Chou napa, champignons shiitake, bacon de dinde et une touche de sauce soja : quatre ingrédients suffisent.
- Le chou chinois (napa cabbage) : Aussi appelé hakusai en japonais. Sa feuille est plus tendre et plus douce que le chou vert — elle cuit vite et absorbe bien les saveurs. Choisissez-le bien dense, les feuilles serrées, sans taches brunes sur les bords. Un demi-chou suffit largement pour quatre personnes.
- Les champignons shiitake : Ils apportent le umami du plat. Frais, ils ont une texture charnue qui tient bien à la cuisson. Séchés et réhydratés, c’est encore plus concentré en saveur — à vous de voir ce que vous avez sous la main. Évitez de les couper trop fins, ils doivent garder du corps dans le wok.
- Le bacon de dinde : Il remplace le bacon de porc dans cette recette. À la cuisson, il rend quand même assez de gras pour parfumer le chou, avec ce côté légèrement fumé qui fait tout le travail. Si vous n’en trouvez pas, quelques gouttes d’huile de sésame toastée en toute fin de cuisson donnent un effet approchant.

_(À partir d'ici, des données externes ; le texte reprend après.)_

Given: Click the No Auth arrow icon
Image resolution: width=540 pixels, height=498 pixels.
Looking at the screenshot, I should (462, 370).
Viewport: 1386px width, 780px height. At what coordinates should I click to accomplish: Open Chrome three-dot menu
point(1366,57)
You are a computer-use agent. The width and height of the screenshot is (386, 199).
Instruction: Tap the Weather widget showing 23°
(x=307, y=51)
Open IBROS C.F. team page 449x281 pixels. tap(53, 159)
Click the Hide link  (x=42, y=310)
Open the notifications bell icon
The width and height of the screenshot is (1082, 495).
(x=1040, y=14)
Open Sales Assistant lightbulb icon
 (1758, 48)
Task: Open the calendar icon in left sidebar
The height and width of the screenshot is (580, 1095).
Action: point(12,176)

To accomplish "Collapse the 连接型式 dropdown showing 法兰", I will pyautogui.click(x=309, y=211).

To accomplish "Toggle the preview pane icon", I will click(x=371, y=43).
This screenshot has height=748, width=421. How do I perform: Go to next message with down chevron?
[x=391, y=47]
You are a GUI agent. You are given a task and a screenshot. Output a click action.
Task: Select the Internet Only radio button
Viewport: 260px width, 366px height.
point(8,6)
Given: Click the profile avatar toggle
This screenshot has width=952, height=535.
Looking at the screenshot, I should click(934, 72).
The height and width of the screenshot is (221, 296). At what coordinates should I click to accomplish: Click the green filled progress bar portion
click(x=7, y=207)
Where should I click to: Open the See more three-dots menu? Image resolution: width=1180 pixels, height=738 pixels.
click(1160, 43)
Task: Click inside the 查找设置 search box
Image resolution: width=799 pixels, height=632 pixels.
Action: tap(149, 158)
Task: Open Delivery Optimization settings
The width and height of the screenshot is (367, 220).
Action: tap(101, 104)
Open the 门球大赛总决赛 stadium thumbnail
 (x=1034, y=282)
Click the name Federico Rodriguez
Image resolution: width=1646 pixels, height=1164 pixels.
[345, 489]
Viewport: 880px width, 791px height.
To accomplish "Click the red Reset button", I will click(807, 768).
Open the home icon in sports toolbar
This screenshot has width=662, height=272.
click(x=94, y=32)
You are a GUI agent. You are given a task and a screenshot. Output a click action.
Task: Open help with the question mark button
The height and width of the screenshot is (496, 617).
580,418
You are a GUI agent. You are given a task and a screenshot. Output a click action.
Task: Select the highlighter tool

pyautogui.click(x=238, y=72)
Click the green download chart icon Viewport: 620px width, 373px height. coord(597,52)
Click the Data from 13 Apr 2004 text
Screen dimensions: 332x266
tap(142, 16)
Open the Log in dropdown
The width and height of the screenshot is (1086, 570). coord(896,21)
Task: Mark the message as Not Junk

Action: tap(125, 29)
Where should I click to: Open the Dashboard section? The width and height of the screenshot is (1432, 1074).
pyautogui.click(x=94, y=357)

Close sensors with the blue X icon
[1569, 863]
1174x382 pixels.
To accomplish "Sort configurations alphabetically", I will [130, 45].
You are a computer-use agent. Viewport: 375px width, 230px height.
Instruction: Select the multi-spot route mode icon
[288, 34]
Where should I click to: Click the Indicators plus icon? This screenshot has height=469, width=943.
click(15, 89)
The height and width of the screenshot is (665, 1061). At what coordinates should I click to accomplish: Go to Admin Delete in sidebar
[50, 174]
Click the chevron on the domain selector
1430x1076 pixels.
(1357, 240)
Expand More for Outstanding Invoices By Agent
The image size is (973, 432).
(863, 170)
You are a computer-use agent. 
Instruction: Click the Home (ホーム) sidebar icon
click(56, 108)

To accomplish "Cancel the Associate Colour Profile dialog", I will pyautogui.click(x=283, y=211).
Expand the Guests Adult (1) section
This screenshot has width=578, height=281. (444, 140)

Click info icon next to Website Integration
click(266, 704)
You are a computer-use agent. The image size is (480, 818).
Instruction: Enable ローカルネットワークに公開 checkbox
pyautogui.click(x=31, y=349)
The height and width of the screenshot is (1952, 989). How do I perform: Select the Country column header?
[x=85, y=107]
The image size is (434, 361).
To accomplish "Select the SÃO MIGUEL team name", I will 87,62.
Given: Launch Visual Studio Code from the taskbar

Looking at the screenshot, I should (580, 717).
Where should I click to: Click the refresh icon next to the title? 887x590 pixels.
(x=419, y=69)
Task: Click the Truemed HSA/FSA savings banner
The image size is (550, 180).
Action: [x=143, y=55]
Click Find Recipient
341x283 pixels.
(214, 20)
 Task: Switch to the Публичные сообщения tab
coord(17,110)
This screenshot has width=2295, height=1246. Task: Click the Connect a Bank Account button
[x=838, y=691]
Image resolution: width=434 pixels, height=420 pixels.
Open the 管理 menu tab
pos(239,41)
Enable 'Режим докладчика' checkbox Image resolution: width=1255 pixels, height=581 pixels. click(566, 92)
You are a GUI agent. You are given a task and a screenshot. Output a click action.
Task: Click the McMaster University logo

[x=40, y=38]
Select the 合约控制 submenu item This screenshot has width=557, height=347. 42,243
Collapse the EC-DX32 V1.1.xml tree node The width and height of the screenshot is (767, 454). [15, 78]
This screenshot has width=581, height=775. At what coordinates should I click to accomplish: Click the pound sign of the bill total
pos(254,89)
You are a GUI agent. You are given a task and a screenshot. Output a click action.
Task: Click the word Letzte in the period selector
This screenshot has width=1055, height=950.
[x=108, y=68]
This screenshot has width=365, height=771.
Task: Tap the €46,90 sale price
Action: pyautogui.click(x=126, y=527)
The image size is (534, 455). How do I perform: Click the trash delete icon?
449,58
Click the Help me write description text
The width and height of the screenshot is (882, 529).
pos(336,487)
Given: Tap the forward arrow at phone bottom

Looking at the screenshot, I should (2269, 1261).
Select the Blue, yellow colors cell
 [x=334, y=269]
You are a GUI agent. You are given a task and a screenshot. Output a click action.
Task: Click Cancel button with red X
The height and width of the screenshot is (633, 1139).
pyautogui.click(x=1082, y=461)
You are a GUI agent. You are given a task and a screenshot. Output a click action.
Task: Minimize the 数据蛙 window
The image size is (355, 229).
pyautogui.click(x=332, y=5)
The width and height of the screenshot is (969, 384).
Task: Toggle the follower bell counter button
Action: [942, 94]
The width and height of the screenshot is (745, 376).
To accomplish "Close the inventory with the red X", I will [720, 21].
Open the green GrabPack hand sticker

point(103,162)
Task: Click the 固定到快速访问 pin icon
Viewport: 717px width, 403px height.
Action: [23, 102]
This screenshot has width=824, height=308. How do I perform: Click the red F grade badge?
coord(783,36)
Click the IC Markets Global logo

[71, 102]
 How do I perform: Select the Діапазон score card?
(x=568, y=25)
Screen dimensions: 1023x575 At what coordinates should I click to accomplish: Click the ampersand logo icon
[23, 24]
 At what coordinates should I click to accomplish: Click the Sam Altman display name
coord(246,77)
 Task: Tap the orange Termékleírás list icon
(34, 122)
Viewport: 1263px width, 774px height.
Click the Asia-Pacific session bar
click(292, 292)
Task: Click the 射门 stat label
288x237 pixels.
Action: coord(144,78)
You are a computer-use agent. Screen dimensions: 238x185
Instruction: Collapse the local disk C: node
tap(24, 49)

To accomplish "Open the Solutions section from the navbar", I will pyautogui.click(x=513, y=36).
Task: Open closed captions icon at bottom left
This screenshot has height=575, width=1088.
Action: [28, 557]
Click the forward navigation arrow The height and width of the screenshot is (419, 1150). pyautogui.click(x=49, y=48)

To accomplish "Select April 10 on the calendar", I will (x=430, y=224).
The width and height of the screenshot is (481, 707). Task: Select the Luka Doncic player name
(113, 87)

- La sauce soja : Ajoutée en fin de cuisson uniquement. Si vous la mettez trop tôt, elle brûle et devient amère. Une cuillère à soupe, pas plus — le chou a déjà du sel, et le bacon aussi.
On prépare tout avant
La règle d’or du wok : tout doit être prêt avant d’allumer le feu. On sépare les côtes épaisses des feuilles vertes — elles n’ont pas besoin du même temps, c’est tout l’enjeu de la recette. Les côtes en morceaux de 4 à 5 cm. Si elles sont vraiment larges, on les fend en deux dans la longueur. Les feuilles en gros morceaux grossièrement, elles vont réduire de moitié à la cuisson. Les shiitake en lamelles d’un centimètre. Le bacon de dinde en bandes. Sous le couteau, les côtes ont une fermeté presque minérale — elles résistent une fraction de seconde, puis cèdent nettement. On pose tout dans des bols séparés, et on allume le feu.

Le bacon fond dans le wok
On commence avec un wok sec. Pas d’huile — le bacon de dinde va lui-même fondre en rendant son gras. Ça crépite dès la première seconde avec un son proche d’un papier qu’on froisse, puis ça se calme quand le gras couvre le fond. On laisse cuire à feu moyen-fort jusqu’à ce que les bords soient couleur caramel clair, presque dorés mais pas brûlés. Ce fond de cuisson dans le wok, c’est ce qui va parfumer tout le reste du plat. Surtout, ne nettoyez pas.
L’assemblage dans l’ordre
D’abord les côtes épaisses. Une pincée de sel par-dessus, on couvre. Deux minutes à feu moyen-doux — le temps que la vapeur ramollisse ces parties fibreuses sans les noyer. Quand on soulève le couvercle, une odeur sucrée et légèrement végétale monte déjà, signe que le chou s’est ouvert. On ajoute les shiitake et les feuilles vertes avec le reste du sel. On recouvre pour 3 à 4 minutes. Les feuilles vont passer du vert vif au vert olive translucide — c’est à ce moment-là qu’elles sont parfaites, ni molles ni crues.